AIM OF THE TASK
Would you please copy every line below that includes the string "this"?

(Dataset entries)
□ □ □ □ □ □ □
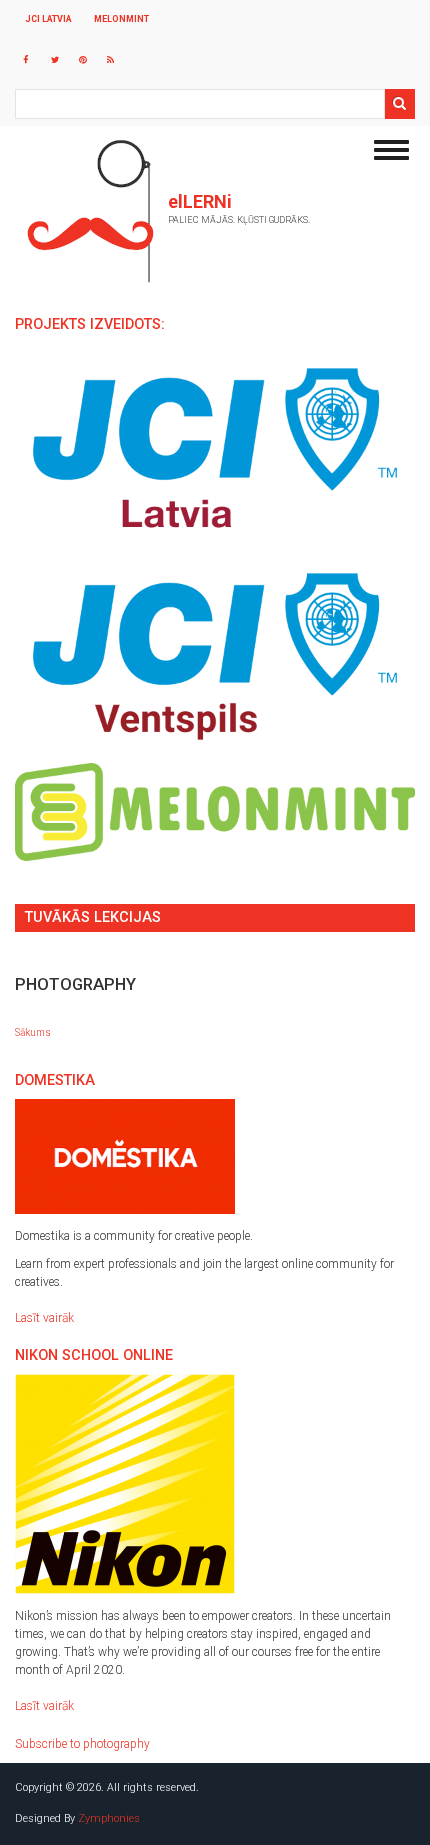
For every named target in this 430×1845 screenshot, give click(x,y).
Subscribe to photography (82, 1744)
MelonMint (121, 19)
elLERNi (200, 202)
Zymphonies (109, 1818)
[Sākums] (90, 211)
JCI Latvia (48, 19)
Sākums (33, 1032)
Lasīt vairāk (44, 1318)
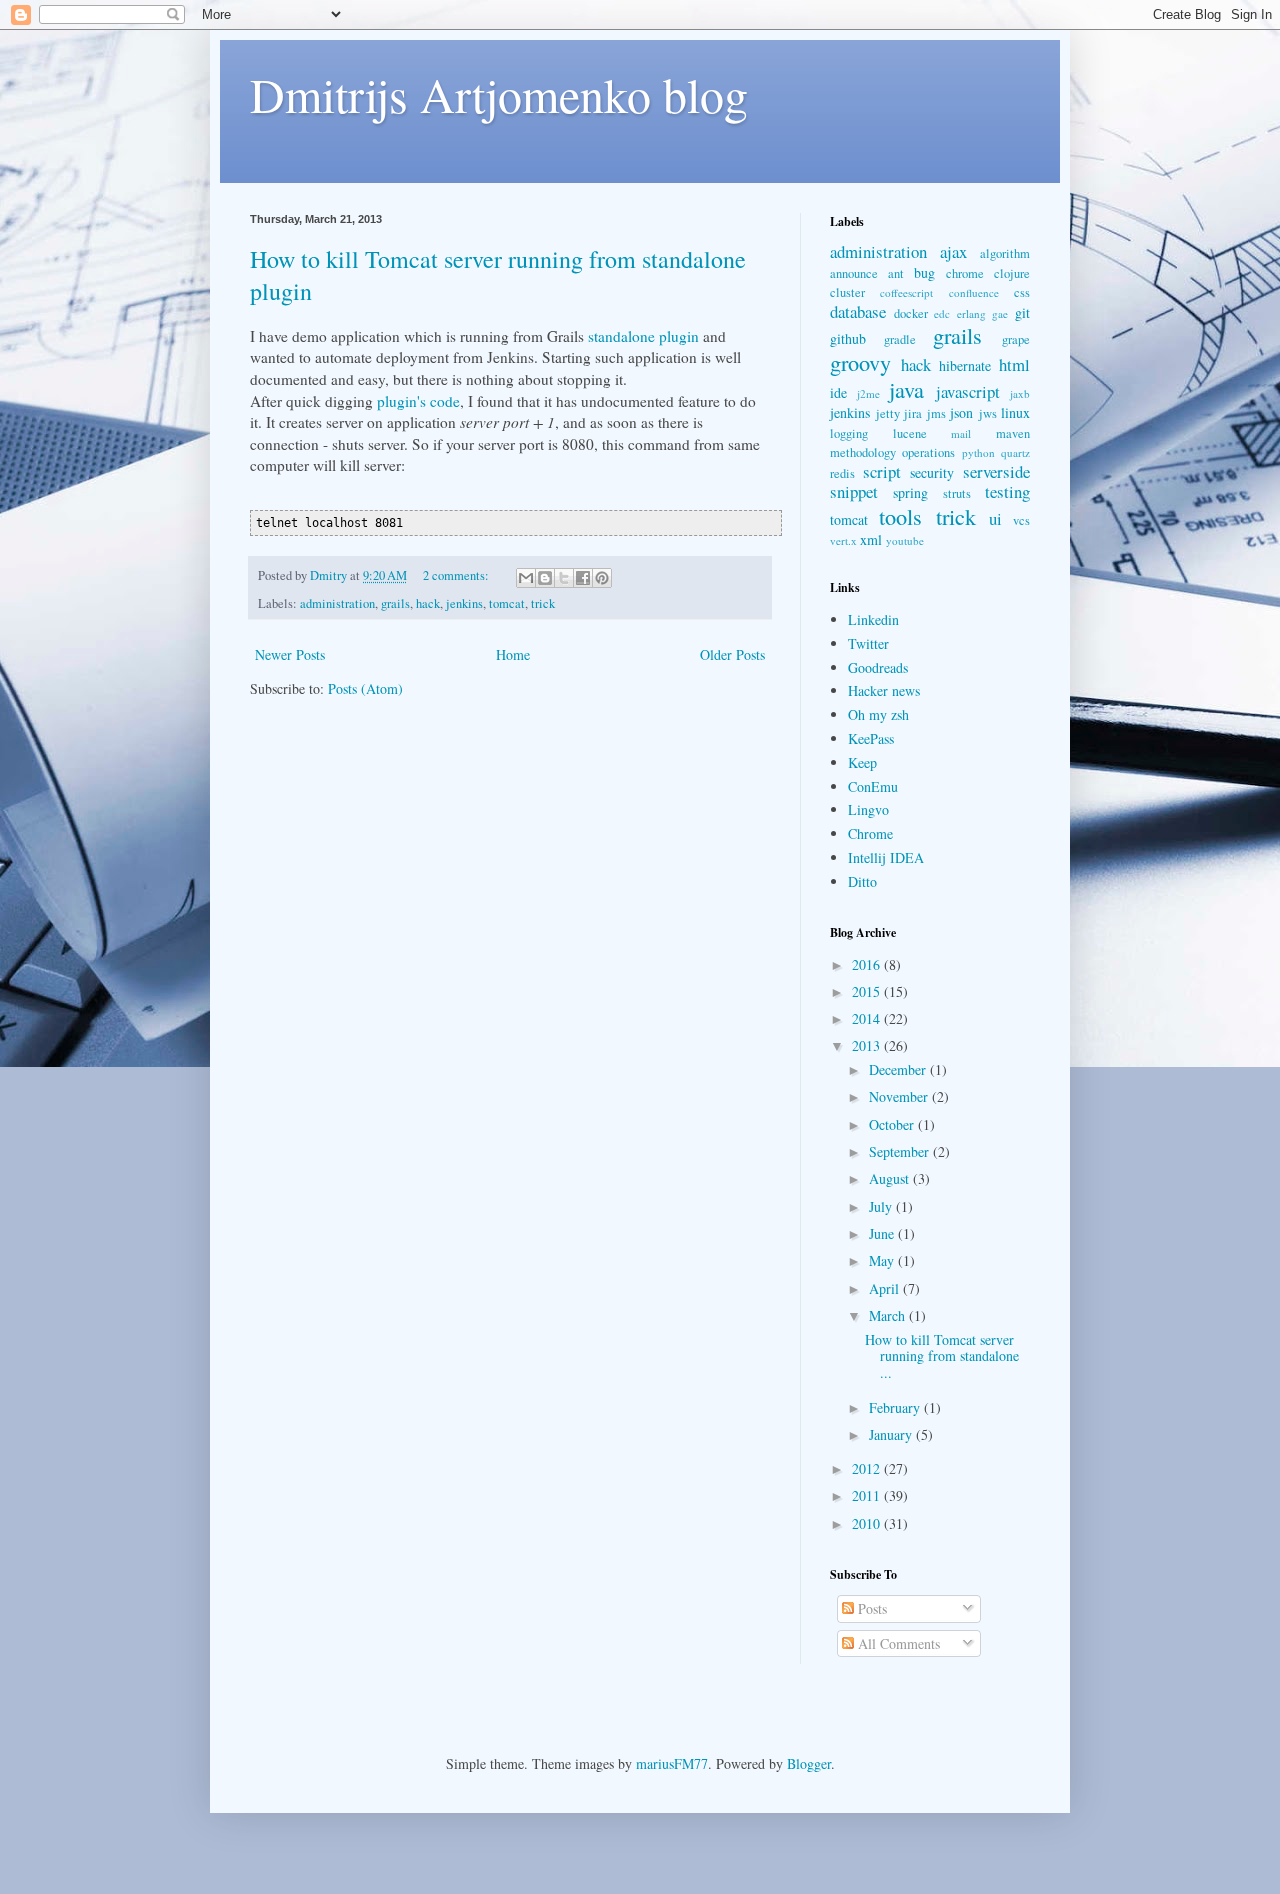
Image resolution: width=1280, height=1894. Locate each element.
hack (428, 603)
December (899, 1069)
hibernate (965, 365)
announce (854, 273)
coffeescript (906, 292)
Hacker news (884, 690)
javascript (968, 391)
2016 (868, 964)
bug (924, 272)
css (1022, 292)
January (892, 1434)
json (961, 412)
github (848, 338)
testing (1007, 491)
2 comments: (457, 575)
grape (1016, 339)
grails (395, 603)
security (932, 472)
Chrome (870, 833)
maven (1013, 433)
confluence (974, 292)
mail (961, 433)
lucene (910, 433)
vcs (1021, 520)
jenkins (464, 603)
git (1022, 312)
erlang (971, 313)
□ □ □ □ □ □ □
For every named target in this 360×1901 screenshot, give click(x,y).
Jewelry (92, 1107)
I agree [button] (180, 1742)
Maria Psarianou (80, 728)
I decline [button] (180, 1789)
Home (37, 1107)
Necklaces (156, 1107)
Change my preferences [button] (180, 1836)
□ □ □ □ □ □ □
TASK ANSWER
For every named target in this 430×1845 screenshot, give click(x,y).
For every named target in this 360×1901 screenshot, give click(x,y).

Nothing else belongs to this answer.